■ Passage to read:
╔══
With Isabelle Massu and Katrine Dirckinck-Holmfeld, Dalida María Benfield engages in a roundtable, ”Inside/Outside/Across/Between: Crossing Thresholds, Academically and Otherwise,” regarding the perils of the practices of liberatory pedagogies in two art academies in Europe. The feminist and decolonial research, artistic practices, and pedagogies of each collide with patriarchy and entrenched colonialities.

Their testimonials about testing the limits of their academies reveal the urgency of the epistemic, political, and pedagogical work to be done to create spaces of relative freedom from oppressive academic legacies, curricular architectures, and practices.

Dalida: Thanks to you both for this conversation on a question that is urgent, now. It is about the academy – being inside or outside, or across, or in between. It’s very interesting how it comes up, not only for me, but for almost everyone who has been involved with the work of the Center for Arts, Design, and Social Research (CAD+SR). It’s obviously relevant for Urgent Pedagogies, Issue #5: Pluriversality: Where can they occur? Where do we position ourselves to address urgent questions? And also, what are the urgent issues in the academy that need to be addressed? Further, what urgent questions can or cannot be addressed within the academy? I really wanted to have this conversation with the two of you, because of your recent experiences, to add further turbulence to our discussion. We need to interrogate this edge. We’re hoping to open that space of consideration, amongst others, with our issue.
╚══
■ Recorded information:
╔══
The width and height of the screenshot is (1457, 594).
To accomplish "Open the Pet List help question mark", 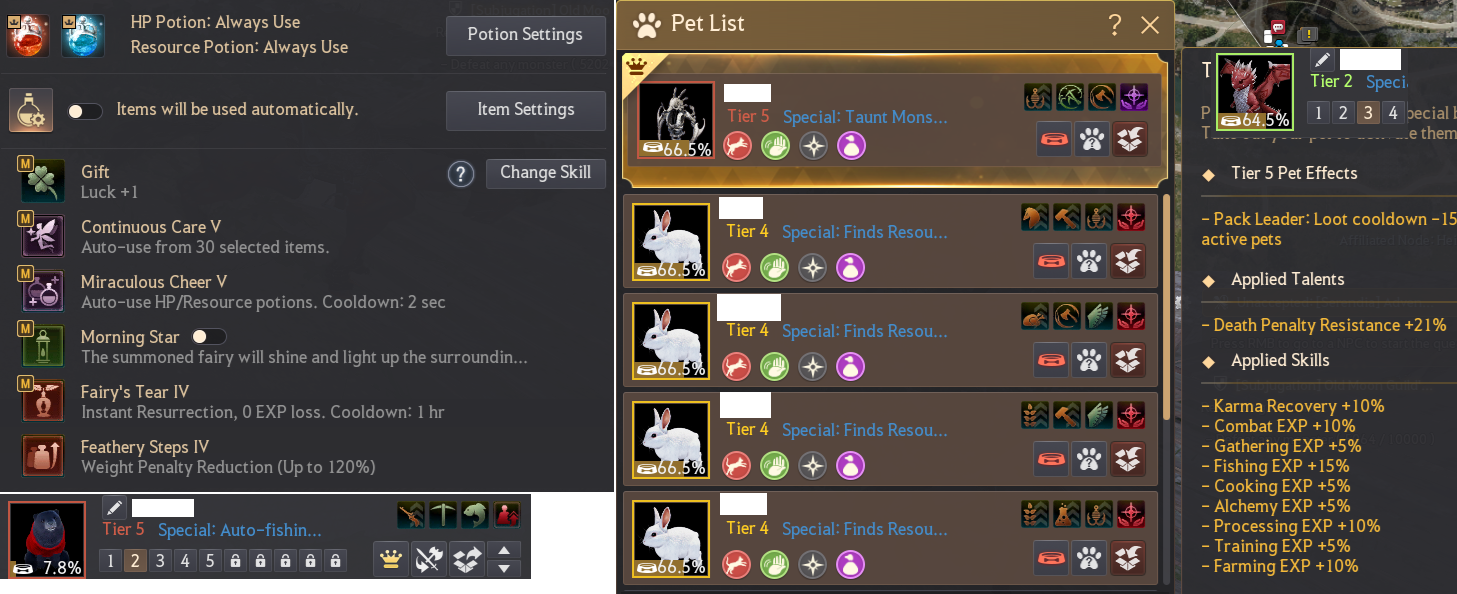I will point(1115,25).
╚══
■ Requests:
1) Write out the part of the roundtable passage between "With Isabelle Massu" and "and entrenched colonialities.", inclusive.
2) List the people the roundtable passage names as taking part in the roundtable.

■ Set of answers:
1)
With Isabelle Massu and Katrine Dirckinck-Holmfeld, Dalida María Benfield engages in a roundtable, ”Inside/Outside/Across/Between: Crossing Thresholds, Academically and Otherwise,” regarding the perils of the practices of liberatory pedagogies in two art academies in Europe. The feminist and decolonial research, artistic practices, and pedagogies of each collide with patriarchy and entrenched colonialities.

2) Isabelle Massu, Katrine Dirckinck-Holmfeld, Dalida María Benfield